The story about Tiger at Disney when he played in front of me in '96, his first year out. I was playing right behind him and we had a 200-yard walk to the locker room and I got there before he did and I finished 15 minutes after him. And when he got there, he was covered with ink because of people trying to get autographs. I think he has enough distractions in his life. I don't think he needs to add to them.

Q. Rocco had got a little bump with playing with Tiger. You had a similar thing, I guess at THE PLAYERS; do you see any parallels there, people being exposed to your personality and liking you now?
PAUL GOYDOS: Yeah, I think that's a function of the television ratings. Someone said the Open had like a 13 share, that's like Seinfeld, a pretty high share. So a lot of people got to see Rocco. I think THE PLAYERS Championship was a little less than that.
I think the game, golf's a great game because of the people that play, not because of the silliness. If you really think about it, the game is silly; it's a big grass field and we're hitting a little ball around it. The people who play the game are what make the game great.
Rule two of the book is etiquette and how you treat your fellow competitor, and everybody does their best and you shake his hand after the round and say, job well done. I think that was the whole idea behind The Ryder Cup when it first started out; you have a beer after the round and congratulate the winning team. If you don't like that idea, if you want to heckle a player, go play the NBA. They get bored with golf and say this is silly and go do something else. People that play the game appreciate that particular aspect of it.
Like I said before, Rocco and I are just two examples of hundred of people who play this TOUR; if given the same opportunity would most likely act the same way.

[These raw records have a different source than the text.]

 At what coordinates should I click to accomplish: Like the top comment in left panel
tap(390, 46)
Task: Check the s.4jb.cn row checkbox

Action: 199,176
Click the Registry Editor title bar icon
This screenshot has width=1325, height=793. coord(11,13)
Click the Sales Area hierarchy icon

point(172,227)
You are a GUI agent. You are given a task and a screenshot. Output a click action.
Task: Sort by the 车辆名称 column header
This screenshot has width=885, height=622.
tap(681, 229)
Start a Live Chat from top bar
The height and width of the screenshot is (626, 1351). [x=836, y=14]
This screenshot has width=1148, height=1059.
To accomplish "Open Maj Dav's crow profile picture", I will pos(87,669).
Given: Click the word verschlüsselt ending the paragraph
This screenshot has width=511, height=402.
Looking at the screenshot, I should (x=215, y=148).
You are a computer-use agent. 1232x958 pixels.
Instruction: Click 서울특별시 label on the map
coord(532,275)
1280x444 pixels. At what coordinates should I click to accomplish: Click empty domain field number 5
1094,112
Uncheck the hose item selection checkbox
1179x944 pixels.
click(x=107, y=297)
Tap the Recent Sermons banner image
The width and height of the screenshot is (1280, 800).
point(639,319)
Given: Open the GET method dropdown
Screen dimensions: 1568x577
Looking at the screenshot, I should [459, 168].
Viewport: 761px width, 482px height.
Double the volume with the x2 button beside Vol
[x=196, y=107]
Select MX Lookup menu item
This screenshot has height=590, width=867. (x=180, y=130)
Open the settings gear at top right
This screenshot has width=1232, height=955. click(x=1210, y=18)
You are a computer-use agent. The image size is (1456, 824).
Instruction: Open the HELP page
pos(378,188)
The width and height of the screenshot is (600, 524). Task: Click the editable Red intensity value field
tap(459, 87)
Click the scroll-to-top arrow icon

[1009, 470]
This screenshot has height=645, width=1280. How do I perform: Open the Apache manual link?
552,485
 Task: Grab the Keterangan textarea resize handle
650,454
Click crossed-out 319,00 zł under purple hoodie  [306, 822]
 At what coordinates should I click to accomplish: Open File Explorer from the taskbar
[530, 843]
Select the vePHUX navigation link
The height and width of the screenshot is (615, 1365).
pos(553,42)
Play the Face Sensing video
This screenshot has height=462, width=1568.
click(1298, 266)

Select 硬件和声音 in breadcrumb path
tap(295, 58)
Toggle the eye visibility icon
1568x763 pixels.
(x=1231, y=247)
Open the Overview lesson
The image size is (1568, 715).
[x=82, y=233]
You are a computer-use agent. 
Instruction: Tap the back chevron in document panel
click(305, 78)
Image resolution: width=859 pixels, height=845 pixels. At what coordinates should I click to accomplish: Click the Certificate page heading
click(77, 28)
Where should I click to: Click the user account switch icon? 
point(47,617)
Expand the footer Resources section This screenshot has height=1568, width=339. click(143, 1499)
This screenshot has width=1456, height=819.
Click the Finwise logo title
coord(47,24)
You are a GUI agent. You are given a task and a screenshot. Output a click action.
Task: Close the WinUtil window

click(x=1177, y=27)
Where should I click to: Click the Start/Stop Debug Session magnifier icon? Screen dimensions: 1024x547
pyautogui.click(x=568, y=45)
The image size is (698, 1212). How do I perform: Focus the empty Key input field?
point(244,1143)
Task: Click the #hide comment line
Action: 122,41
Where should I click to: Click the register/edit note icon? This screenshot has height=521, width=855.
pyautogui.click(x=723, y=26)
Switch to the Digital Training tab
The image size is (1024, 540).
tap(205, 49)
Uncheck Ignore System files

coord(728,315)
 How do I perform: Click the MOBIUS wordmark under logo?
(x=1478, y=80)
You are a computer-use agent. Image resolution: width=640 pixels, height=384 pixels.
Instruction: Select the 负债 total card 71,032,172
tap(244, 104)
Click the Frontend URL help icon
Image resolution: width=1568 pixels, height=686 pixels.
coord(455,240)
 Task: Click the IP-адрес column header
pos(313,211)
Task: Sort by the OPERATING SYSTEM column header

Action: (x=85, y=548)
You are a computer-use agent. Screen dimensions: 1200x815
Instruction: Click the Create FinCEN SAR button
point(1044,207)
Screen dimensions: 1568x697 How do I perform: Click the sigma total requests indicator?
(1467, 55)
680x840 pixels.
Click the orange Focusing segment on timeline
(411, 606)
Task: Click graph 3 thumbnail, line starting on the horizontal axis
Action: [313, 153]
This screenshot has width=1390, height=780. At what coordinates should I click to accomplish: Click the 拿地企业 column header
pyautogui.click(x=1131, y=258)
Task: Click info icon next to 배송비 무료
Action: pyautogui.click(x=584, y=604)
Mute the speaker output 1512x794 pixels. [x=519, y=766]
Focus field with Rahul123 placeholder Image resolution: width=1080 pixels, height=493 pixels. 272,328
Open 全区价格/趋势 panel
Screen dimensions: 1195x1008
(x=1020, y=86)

Q. You just touched on it there as far as yourself and Rocco and kind of personalities make the game, not the game itself; some young players are coming along, Anthony Kim is pretty brash and confident and there have been times where he's been criticized for that; why do you suspect that so many young players in the game have trouble expressing their personality and being a character, so to speak? There's been some people saying there are not enough characters in golf the way there used to be.
PAUL GOYDOS: I think character is something that grows, not something that you have. A 20-year-old is never going to have the same character as a 40-year-old. Personality is something, we were talking about that with my Pro-Am today; a 22-year-old, and Anthony Kim is a good guy. A 22-year-old has less experience dealing with those situations and will not be as comfortable with it as he looks hitting a 350-yard drive and making birdie at Charlotte. He's probably less comfortable talking to CEOs, so that's something you have to experience and do. Ask me that when they're 35 and people will say, Brandt Snedeker he's great with them. But those young kids can't do anything. That's a cycle we live in and we expect so much of our 20-year-olds, and the reality is the one thing they don't have is experience.
I'm sure I was terrible in Pro-Ams when I was 20 years old, too. Having said that, I don't know that Anthony and those guys are. I'm not saying that they are not good at what they do, but just saying that generation just doesn't have as much experience as my generation. So there for there's a perception that I'm better at it, but the reality is that I have done it more.